_Problem details_. If a line in the data holds the string "computer", list it.
Top of Records for the task
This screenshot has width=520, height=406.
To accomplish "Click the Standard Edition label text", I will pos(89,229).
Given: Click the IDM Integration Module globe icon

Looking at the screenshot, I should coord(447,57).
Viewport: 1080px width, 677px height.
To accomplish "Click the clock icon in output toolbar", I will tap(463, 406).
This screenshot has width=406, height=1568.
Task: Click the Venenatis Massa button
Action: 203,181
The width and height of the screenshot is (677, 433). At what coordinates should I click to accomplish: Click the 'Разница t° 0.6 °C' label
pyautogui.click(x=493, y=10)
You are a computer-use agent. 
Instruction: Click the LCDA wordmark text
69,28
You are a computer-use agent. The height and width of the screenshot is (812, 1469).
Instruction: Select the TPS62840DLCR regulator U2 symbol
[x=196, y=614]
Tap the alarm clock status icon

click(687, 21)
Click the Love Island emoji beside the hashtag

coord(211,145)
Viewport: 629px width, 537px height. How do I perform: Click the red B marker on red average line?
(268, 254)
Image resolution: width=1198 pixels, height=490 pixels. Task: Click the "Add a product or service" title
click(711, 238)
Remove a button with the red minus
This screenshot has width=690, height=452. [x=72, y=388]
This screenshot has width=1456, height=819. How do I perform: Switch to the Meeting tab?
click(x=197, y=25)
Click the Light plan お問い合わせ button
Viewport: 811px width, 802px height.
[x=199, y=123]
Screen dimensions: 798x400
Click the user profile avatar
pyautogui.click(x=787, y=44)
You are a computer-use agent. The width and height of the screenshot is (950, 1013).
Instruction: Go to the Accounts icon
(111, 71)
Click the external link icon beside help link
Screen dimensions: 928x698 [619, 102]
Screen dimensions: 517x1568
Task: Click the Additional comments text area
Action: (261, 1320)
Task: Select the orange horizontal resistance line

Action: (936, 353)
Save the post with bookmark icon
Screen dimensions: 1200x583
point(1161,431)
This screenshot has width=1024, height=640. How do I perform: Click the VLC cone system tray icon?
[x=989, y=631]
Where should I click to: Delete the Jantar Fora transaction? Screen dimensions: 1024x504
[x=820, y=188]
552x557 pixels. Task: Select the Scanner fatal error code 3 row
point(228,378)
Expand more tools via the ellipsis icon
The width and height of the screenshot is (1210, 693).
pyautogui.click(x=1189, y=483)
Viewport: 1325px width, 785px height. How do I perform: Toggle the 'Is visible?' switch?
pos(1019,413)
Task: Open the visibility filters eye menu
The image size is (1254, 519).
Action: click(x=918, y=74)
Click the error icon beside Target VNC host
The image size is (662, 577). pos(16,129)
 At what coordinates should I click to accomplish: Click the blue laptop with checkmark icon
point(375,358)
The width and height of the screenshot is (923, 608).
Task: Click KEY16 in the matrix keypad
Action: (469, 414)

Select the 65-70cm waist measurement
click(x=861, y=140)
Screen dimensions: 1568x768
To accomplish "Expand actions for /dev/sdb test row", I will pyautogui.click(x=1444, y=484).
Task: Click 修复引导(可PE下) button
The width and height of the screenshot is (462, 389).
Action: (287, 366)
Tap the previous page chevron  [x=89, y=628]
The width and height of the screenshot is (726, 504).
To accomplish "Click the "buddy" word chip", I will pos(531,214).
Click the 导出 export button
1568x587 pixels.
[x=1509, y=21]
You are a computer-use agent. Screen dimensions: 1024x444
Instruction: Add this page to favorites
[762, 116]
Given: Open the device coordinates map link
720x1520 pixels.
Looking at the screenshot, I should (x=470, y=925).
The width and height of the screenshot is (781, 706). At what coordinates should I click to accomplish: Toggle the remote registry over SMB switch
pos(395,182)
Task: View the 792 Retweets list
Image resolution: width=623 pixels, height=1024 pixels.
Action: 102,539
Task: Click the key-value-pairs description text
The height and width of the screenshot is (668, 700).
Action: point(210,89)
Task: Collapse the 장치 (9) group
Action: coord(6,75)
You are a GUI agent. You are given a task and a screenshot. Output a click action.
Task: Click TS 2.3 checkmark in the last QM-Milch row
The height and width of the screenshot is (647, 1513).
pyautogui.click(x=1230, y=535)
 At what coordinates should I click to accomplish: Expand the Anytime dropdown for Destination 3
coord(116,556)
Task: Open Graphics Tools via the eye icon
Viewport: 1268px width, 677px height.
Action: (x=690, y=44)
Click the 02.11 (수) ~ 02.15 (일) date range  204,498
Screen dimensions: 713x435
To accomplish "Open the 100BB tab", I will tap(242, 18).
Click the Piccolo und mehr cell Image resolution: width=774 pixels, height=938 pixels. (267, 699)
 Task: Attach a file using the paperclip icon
Bottom of Records for the task
_Task response_.
You are a computer-use agent. 
You are a computer-use agent. The height and width of the screenshot is (812, 1469).
You are a computer-use agent. The width and height of the screenshot is (950, 1013).
You are a computer-use agent. Screen dimensions: 1024x444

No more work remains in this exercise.